De verdad no lo creo. Hay gente que seriamente considera que ayer, al decidir tocar el trofeo que acredita a las selecciones como campeonas del mundo de futbol, el Presidente de la República le echó la sal a la posibilidad de que el Tri se la quede, ganando la Final de Brasil 2014.

Increíble. Pero bueno esos muchos o pocos aficionados al futbol que piensan de esa manera, ya tienen a quién responsabilizar si, como todos los pronósticos indican, la selección dirigida por Miguel Herrera, queda fuera de competición en primera o en segunda ronda.

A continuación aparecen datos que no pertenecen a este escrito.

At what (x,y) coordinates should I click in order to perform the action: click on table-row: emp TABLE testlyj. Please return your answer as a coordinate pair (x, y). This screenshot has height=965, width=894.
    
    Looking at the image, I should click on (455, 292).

Es de risa esto. Tocara o no tocara el presidente Enrique Peña Nieto la Copa, por favor, va a pasar absolutamente lo mismo. Y el destino del Tri no quedará marcado más que por la capacidad y alcances de los jugadores que ponga sobre la cancha el entrenador. No porque el Presidente de la República le haya echado la sal.

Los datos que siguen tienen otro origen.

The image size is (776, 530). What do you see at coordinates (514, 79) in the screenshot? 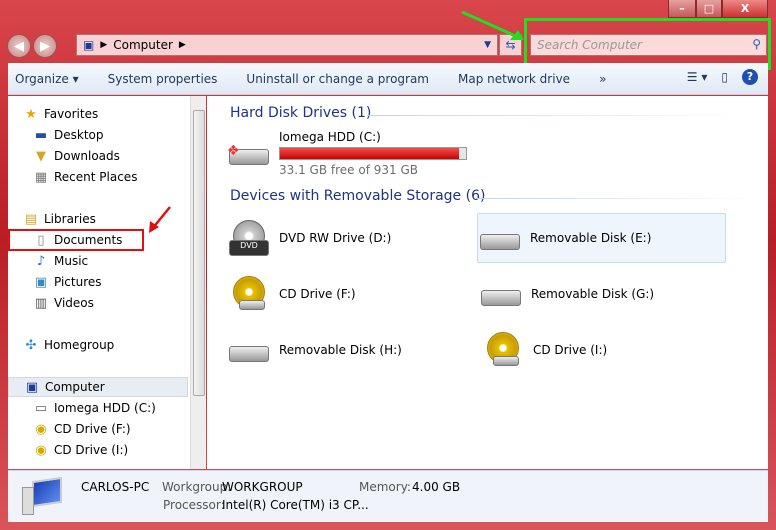
I see `map-network-drive-button: Map network drive` at bounding box center [514, 79].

Entiendo que el tema pudiera ser considerado materia de una discusión esotérica seria si ese trofeo lo hubieran tocado cualquiera de los primeros mandatarios de países como España, Brasil, Argentina, Alemania, Italia... Vamos hasta Holanda, Uruguay o Inglaterra... Pero no el de México.

Hasta la discusión más etérea y soñadora debe tener algo de lógica y sentido de la vergüenza.

Peña Nieto se dio el lujo de tocar un trofeo reservado a los campeones del mundo. En su lugar yo hubiera actuado igual. El trofeo anda siendo placeado y presumido en México por uno de los principales patrocinadores de la FIFA, y Peña Nieto decidió aprovechar los reflectores que esto da. Así de sencillo. Ni pecó de imprudencia, ni mucho menos de protagonismo. A mí la imagen del Presidente alzando la Copa del Mundo se me hizo muy divertida, porque nadie lo esperaba y por el susto que le pegó a los supersticiosos de ocasión.